**THE TASK**. The required output is every record, written out exactly.

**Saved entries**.

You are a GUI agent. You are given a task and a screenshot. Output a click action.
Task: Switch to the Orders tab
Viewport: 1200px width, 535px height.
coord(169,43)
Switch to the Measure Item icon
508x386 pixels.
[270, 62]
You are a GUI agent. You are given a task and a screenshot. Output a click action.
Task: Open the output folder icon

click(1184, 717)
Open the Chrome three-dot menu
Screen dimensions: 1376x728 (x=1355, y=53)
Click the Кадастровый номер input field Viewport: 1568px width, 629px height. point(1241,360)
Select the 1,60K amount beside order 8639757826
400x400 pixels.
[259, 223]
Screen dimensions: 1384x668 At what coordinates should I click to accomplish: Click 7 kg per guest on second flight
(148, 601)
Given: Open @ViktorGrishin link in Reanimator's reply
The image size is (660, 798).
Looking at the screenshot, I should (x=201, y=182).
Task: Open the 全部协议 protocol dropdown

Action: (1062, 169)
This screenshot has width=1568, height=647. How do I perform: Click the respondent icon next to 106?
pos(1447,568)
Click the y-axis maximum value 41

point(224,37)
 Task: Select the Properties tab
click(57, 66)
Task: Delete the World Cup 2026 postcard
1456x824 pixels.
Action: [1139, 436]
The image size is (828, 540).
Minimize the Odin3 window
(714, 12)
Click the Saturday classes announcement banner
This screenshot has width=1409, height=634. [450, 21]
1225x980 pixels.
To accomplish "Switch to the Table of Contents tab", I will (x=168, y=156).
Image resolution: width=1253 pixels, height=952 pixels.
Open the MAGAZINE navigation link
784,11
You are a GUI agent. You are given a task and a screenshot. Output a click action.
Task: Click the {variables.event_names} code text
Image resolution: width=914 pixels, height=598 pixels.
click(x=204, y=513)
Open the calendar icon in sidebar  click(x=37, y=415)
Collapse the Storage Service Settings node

**ANSWER SECTION**.
You are a GUI agent. You are given a task and a screenshot. Output a click action.
Task: Switch to the Orders tab
Viewport: 1200px width, 535px height.
coord(169,43)
Switch to the Measure Item icon
508x386 pixels.
[270, 62]
You are a GUI agent. You are given a task and a screenshot. Output a click action.
Task: Open the output folder icon

click(1184, 717)
Open the Chrome three-dot menu
Screen dimensions: 1376x728 (x=1355, y=53)
Click the Кадастровый номер input field Viewport: 1568px width, 629px height. point(1241,360)
Select the 1,60K amount beside order 8639757826
400x400 pixels.
[259, 223]
Screen dimensions: 1384x668 At what coordinates should I click to accomplish: Click 7 kg per guest on second flight
(148, 601)
Given: Open @ViktorGrishin link in Reanimator's reply
The image size is (660, 798).
Looking at the screenshot, I should (x=201, y=182).
Task: Open the 全部协议 protocol dropdown

Action: (1062, 169)
This screenshot has width=1568, height=647. How do I perform: Click the respondent icon next to 106?
pos(1447,568)
Click the y-axis maximum value 41

point(224,37)
 Task: Select the Properties tab
click(57, 66)
Task: Delete the World Cup 2026 postcard
1456x824 pixels.
Action: [1139, 436]
The image size is (828, 540).
Minimize the Odin3 window
(714, 12)
Click the Saturday classes announcement banner
This screenshot has width=1409, height=634. [450, 21]
1225x980 pixels.
To accomplish "Switch to the Table of Contents tab", I will (x=168, y=156).
Image resolution: width=1253 pixels, height=952 pixels.
Open the MAGAZINE navigation link
784,11
You are a GUI agent. You are given a task and a screenshot. Output a click action.
Task: Click the {variables.event_names} code text
Image resolution: width=914 pixels, height=598 pixels.
click(x=204, y=513)
Open the calendar icon in sidebar  click(x=37, y=415)
Collapse the Storage Service Settings node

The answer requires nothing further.